BEGIN DATA TO PROCESS

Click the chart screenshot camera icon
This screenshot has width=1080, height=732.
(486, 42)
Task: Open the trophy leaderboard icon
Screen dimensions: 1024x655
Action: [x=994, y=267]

END DATA TO PROCESS
BEGIN DATA TO PROCESS

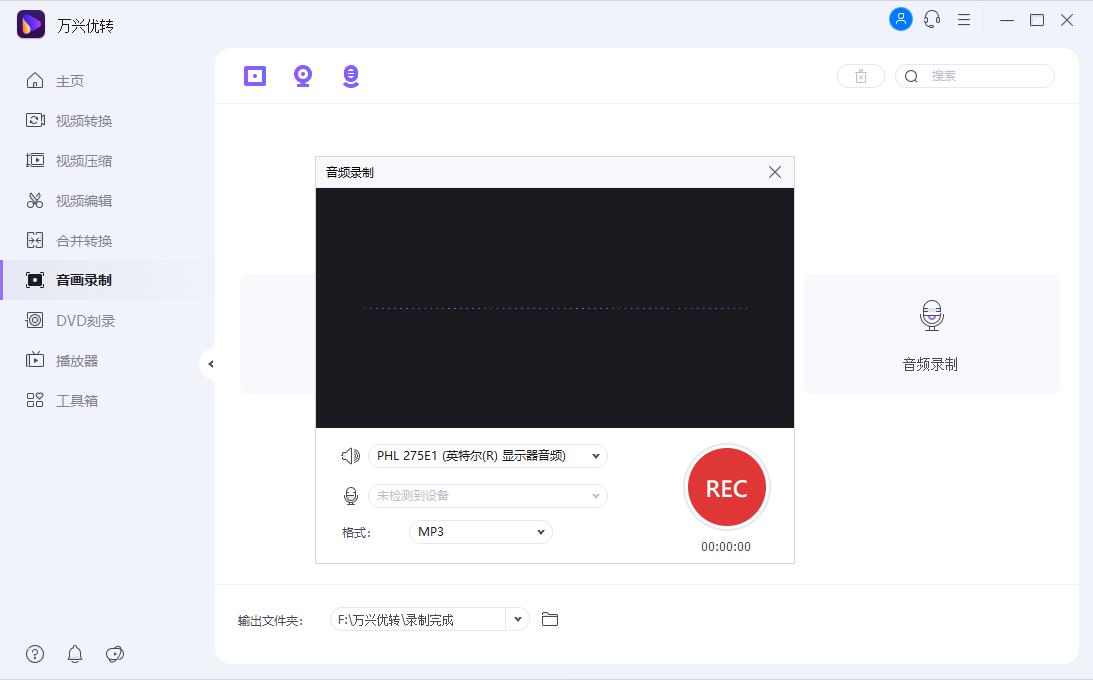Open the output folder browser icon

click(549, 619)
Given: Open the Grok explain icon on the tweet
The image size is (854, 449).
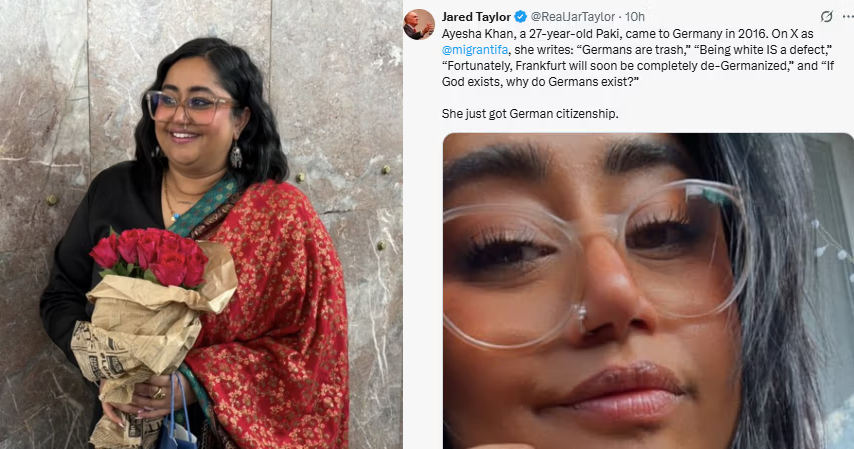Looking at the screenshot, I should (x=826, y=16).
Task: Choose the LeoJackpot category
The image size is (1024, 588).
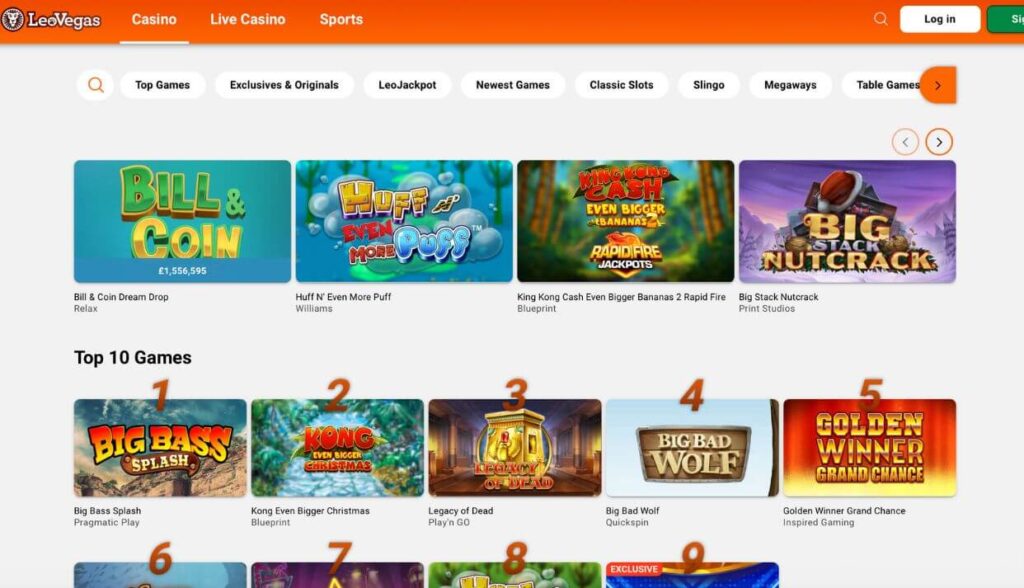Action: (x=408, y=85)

END DATA TO PROCESS
BEGIN DATA TO PROCESS

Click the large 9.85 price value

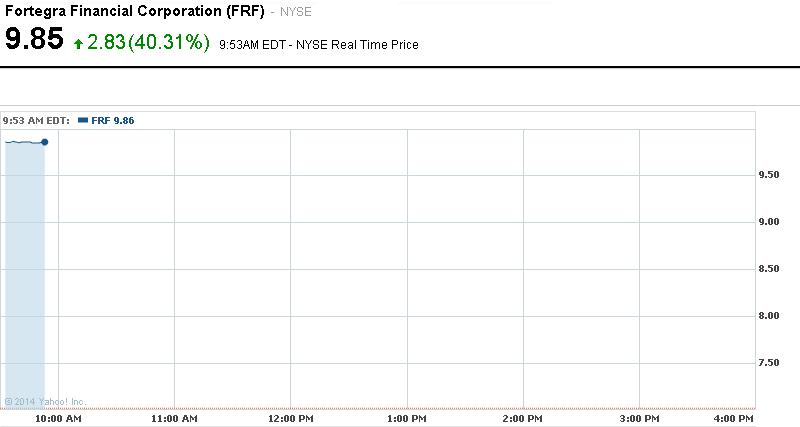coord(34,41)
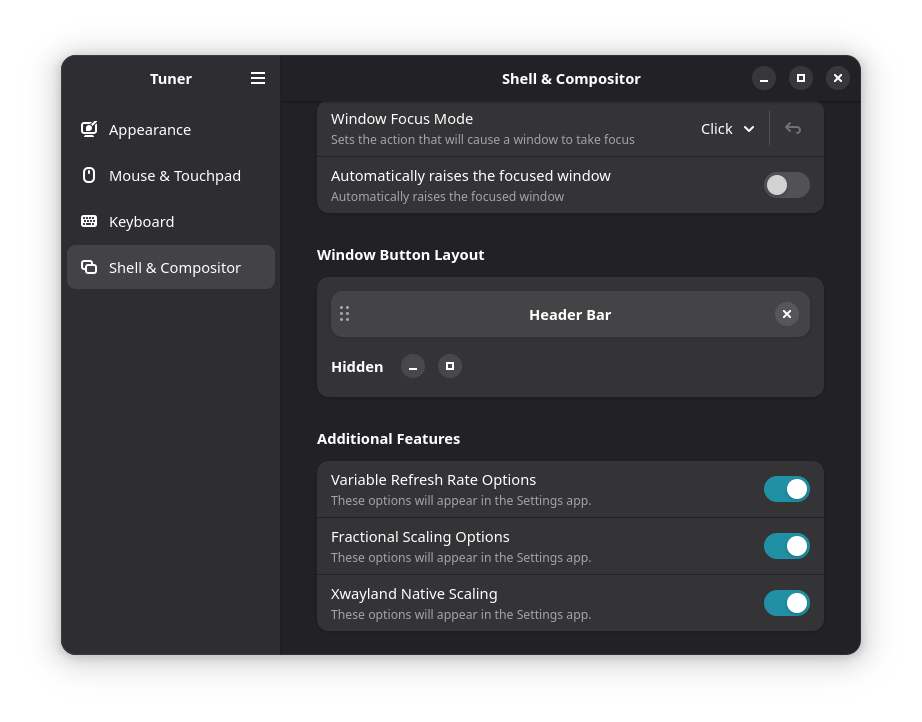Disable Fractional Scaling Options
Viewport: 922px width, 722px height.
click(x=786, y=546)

END DATA TO PROCESS

Can you copy out the item lines word for word, from the line containing "Open the output folder browser icon" through the line containing "Action: (x=408, y=85)", leaving the pictures out?

Open the output folder browser icon

click(549, 619)
Given: Open the Grok explain icon on the tweet
The image size is (854, 449).
Looking at the screenshot, I should (x=826, y=16).
Task: Choose the LeoJackpot category
The image size is (1024, 588).
Action: (x=408, y=85)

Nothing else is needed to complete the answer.